ITEMS →
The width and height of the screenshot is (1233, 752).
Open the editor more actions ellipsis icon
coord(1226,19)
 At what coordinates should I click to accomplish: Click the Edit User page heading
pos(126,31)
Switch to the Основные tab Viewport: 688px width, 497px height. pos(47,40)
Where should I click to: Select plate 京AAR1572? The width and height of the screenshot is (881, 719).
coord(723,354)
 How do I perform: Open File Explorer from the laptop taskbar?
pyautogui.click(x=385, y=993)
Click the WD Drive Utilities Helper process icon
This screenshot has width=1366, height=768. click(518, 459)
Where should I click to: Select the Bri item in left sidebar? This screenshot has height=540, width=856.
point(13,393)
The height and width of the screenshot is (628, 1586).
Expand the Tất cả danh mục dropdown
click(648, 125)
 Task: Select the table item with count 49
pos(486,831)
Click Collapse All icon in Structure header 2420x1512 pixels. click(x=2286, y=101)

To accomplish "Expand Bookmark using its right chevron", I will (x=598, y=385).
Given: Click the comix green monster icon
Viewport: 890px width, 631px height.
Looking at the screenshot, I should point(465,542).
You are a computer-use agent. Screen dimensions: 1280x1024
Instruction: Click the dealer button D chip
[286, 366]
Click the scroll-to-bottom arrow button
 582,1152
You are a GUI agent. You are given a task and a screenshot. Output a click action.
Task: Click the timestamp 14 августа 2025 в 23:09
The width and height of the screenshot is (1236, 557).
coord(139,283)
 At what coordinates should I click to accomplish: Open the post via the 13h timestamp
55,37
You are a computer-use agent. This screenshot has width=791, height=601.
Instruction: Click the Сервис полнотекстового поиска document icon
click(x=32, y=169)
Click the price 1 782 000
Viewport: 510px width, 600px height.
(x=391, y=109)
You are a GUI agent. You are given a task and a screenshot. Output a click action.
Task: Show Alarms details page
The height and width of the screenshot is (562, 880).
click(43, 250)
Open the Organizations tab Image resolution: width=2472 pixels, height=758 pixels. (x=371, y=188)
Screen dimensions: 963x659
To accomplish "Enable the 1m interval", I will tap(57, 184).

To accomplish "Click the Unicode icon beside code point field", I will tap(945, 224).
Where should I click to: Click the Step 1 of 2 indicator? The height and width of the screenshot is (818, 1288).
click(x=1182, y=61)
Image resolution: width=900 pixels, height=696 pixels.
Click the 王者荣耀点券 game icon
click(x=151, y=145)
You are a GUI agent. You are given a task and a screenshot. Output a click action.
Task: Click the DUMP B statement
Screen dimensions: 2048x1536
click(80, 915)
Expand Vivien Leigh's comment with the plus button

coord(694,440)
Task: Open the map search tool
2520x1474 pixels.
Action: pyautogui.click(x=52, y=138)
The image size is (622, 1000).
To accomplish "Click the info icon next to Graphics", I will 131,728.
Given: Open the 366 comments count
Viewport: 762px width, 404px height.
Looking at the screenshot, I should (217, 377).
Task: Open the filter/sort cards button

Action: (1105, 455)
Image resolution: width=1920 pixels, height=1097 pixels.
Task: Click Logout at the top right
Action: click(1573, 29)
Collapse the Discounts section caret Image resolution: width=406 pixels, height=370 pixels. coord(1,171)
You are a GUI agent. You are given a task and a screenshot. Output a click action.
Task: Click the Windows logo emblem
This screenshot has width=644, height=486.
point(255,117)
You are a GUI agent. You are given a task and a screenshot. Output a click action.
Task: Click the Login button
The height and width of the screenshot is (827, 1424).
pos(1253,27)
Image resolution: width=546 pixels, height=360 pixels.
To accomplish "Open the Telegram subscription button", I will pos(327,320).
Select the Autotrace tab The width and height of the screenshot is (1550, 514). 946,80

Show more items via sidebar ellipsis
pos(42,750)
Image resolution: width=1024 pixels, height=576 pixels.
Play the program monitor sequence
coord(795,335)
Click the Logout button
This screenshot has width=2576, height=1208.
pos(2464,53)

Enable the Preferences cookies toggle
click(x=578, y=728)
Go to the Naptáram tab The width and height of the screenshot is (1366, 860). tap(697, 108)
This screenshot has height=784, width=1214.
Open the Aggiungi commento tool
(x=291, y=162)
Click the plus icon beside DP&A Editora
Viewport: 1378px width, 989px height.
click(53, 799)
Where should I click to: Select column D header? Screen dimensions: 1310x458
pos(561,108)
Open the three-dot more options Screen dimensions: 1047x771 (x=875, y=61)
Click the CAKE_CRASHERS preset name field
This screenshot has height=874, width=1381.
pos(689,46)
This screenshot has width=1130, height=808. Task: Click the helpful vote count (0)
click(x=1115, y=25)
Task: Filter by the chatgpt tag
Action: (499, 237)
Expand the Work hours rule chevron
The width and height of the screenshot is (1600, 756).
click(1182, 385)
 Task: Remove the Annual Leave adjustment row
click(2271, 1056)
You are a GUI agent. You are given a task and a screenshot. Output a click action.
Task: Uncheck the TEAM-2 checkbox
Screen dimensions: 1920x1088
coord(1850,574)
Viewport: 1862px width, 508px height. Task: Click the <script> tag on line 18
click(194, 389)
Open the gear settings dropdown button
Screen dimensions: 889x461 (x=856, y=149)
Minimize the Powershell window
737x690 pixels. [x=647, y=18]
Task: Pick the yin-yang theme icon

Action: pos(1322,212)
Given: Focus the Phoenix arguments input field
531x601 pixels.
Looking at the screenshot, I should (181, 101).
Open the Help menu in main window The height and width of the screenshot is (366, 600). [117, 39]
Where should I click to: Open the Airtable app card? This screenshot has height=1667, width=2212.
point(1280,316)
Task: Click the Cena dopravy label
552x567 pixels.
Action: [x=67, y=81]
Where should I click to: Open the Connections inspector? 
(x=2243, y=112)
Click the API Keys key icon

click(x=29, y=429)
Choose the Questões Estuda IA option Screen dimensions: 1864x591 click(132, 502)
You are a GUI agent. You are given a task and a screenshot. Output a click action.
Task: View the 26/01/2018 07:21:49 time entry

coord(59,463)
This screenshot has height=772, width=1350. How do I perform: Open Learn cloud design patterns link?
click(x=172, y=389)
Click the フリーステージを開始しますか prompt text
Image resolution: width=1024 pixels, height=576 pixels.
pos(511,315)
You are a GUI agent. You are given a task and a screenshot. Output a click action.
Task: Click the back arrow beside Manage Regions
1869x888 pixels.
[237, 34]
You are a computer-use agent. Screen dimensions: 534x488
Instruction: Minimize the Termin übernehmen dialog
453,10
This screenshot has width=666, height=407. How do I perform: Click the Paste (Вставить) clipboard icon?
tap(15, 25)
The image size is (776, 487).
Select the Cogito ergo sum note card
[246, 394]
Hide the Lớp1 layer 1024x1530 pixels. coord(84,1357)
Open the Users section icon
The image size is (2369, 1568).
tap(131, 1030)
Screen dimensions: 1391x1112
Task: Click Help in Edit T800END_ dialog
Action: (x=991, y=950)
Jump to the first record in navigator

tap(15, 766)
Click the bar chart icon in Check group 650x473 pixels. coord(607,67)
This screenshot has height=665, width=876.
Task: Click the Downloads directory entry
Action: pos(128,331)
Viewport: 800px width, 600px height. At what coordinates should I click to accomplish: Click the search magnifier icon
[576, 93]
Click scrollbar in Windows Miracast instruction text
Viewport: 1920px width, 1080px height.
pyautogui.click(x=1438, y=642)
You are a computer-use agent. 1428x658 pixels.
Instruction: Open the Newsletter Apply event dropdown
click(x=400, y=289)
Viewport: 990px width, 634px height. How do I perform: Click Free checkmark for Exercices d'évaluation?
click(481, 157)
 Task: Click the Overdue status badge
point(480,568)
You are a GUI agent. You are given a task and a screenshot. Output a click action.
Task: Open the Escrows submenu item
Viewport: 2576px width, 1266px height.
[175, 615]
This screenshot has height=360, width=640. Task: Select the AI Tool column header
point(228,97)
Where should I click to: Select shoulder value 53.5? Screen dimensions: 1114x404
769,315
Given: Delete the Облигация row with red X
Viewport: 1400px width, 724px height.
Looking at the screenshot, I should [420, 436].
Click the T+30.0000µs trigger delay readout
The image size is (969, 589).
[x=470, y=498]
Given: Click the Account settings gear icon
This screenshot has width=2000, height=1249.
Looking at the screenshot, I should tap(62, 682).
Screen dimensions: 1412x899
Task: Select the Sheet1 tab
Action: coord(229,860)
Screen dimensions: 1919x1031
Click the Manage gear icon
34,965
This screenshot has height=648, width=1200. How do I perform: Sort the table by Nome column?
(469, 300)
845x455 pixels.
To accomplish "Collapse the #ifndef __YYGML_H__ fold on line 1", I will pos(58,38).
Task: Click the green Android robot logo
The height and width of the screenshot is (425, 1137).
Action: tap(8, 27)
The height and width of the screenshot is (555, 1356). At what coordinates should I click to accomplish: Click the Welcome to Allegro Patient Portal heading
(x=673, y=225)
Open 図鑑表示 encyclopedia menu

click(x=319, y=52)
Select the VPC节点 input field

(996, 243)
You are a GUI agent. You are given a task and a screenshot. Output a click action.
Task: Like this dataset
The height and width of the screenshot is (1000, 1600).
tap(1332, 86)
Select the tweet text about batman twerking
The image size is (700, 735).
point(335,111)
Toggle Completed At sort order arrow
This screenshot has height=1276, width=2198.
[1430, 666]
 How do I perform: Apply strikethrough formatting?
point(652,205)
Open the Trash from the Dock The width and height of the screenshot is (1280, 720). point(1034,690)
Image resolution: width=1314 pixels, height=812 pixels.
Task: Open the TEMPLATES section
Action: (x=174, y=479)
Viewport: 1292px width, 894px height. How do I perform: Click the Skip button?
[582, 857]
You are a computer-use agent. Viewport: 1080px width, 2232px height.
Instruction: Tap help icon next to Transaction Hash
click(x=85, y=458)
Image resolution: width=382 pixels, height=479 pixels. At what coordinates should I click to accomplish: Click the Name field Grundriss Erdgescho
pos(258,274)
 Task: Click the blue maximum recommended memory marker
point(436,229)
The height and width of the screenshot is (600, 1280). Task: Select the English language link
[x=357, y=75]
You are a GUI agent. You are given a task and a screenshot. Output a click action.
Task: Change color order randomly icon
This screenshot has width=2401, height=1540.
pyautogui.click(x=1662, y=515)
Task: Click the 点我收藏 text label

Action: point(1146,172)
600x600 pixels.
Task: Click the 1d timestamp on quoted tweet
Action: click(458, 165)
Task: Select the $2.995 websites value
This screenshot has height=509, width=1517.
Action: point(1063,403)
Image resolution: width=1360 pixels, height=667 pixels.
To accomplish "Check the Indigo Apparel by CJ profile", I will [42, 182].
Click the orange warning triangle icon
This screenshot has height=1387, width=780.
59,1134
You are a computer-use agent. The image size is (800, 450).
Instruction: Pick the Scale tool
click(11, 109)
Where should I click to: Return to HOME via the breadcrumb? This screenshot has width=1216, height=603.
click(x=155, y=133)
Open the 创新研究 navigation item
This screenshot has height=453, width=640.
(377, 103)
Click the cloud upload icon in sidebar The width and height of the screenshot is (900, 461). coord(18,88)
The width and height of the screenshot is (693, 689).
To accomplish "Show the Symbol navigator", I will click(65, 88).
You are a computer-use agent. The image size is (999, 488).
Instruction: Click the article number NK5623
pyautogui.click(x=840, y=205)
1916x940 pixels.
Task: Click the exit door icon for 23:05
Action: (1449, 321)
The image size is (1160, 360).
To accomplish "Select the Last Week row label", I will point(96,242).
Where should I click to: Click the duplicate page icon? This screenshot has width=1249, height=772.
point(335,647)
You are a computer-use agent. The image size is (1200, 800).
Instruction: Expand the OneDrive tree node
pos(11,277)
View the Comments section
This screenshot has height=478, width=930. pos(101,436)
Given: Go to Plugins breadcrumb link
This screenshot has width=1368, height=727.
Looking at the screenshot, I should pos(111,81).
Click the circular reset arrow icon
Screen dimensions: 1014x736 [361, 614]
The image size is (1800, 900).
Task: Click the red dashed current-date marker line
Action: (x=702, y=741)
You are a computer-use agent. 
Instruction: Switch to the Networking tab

OBJECTIVE →
Reproduce the items above, starting with the first line and going on through the line containing "coord(723,354)", requests included. Multiply every coordinate in the answers by 2.6 and round to whole numbers with halves up, and give only those lines.

ANSWER TO THE TASK →
The width and height of the screenshot is (1233, 752).
Open the editor more actions ellipsis icon
coord(3188,49)
 At what coordinates should I click to accomplish: Click the Edit User page heading
pos(328,81)
Switch to the Основные tab Viewport: 688px width, 497px height. pos(122,104)
Where should I click to: Select plate 京AAR1572? The width and height of the screenshot is (881, 719).
coord(1880,920)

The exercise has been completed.